Along with class-level constants, improved unicode handling, garbage collection for circular references and stronger Windows support, PHP 6 is significantly more effective for large scale application development.
FLOW3 is a cutting edge (possibly bleeding edge) PHP application framework developed alongside TYPO3. While still in development, it was one of the first open source PHP systems to require PHP 5.3.0, well before PHP 5.3.0 final had been released, and demonstrates a number of language features only recently introduced to PHP. The following is a sample file from FLOW3's alpha 4 release:
<?php
declare(ENCODING = 'utf-8');
namespace F3\FLOW3\Log;
/*... */
/**
* A general purpose default Logger
*
* @version $Id: Logger.php 3102 2009-08-26 13:20:36Z robert $
* @license GNU Lesser General Public License, version 3 or later
* @scope prototype
*/
class Logger implements \F3\FLOW3\Log\SystemLoggerInterface {
/**
* @var \SplObjectStorage
*/
protected $backends;
/** .. */
public function __construct() {
$this->backends = new \SplObjectStorage();
}
The framework itself is internationalised; namespaces are used extensively, and the namespaces and classes correspond to a reasonably logical filesystem structure - this particular file is stored in Packages/Framework/FLOW3/Classes/Log/Logger.php, a path that can quite reasonably be derived from the class name and the namespace used. (This is also beneficial for implementing autoload, in order to enable developers to pull in components of a use-at-will framework with minimal code overhead.) Commenting for individual properties also declares the namespaced type - in this case, an instance of the global SplObjectStorage class being stored in $backends.
This general style of application development - minimal bootstrap code, handing over to a large collection of highly structured classes (using PHP 5+ syntax), a file for every class and Javadoc-style commenting - is extremely common today. With tertiary IT graduates increasingly working on PHP projects after studying Java, this style may be all but assumed in a few years time. (A few open source PHP applcations, and undoubtedly countless proprietary systems, have not yet adopted this practice; Wordpress is a notable example.)

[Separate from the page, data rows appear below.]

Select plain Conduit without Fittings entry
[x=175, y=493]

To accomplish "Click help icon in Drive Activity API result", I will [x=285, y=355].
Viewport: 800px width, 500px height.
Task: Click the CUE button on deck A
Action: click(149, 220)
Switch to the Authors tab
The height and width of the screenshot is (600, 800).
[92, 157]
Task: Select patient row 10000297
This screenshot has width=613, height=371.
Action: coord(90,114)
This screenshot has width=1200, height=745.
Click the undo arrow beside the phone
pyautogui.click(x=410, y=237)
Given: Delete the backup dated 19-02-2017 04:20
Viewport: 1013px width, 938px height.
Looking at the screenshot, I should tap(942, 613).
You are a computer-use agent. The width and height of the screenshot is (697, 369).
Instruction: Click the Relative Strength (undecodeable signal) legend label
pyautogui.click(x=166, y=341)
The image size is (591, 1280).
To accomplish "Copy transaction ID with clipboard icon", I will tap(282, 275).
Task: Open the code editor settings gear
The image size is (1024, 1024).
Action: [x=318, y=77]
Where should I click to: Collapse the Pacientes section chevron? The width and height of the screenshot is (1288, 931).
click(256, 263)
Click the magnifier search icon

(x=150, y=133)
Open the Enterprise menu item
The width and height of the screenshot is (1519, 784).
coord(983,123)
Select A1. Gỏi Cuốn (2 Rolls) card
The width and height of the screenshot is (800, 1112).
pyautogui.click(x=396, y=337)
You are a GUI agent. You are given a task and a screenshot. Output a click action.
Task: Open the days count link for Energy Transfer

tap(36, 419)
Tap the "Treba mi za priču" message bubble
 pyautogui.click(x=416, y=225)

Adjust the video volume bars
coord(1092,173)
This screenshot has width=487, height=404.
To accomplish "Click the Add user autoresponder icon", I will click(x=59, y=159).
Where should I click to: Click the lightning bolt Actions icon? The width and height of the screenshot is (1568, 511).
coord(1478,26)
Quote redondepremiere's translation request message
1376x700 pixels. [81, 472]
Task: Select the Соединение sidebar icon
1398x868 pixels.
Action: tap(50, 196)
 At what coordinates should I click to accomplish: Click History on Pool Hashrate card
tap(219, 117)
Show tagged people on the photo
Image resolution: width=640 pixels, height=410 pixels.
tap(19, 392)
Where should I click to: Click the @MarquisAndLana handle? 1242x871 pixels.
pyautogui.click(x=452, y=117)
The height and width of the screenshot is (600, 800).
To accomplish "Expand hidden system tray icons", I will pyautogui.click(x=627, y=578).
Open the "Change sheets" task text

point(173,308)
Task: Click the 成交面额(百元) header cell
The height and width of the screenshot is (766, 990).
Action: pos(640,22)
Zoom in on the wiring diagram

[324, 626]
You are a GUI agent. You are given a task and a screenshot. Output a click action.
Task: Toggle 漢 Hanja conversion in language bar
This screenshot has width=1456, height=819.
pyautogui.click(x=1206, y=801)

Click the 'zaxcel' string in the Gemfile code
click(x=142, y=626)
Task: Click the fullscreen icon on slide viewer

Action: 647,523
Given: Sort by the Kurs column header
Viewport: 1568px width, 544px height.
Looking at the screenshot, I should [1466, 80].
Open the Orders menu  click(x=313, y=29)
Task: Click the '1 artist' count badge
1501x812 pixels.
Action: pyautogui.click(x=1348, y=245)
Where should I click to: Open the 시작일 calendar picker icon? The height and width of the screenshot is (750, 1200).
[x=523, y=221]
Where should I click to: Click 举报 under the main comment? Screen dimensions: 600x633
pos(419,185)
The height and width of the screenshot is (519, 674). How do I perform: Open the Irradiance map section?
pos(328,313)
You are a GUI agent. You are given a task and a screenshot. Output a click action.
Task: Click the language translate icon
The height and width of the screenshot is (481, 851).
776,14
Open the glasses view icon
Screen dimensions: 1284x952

PHP frameworks have largely stabilised in the last 12 months, with few new projects appearing; general growth in the popularity of existing frameworks has been evident instead.
The PHP global namespace is filled with functions that model functionality in other languages and systems, especially C. One side effect of this is the standard complaint of namespace clutter, and frameworks are increasingly moving towards providing an abstraction layer over standard PHP functionality (especially functions), in order to offer API stability, provide recent additions to the standard library in older versions of PHP, and generally create a top-to-bottom solution for appilcation development. For example, The json_encode and json_decode functions were introduced in PHP 5.2, and the Zend Framework provides an API for JSON (Zend_Json) on any PHP 5.x runtime by reimplementing the function in PHP when it is unavailable.
CakePHP has reached its 1.3 release (including a new Javascript helper and improved code generation), Zend Framework 1.9 is now available (with message queuing, LDAP support and a SQL Server connector), CodeIgniter is now at 1.7 (with improved form validation and library management), and Symfony 1.2 is stable (better everything; Doctrine ready to go out of the box).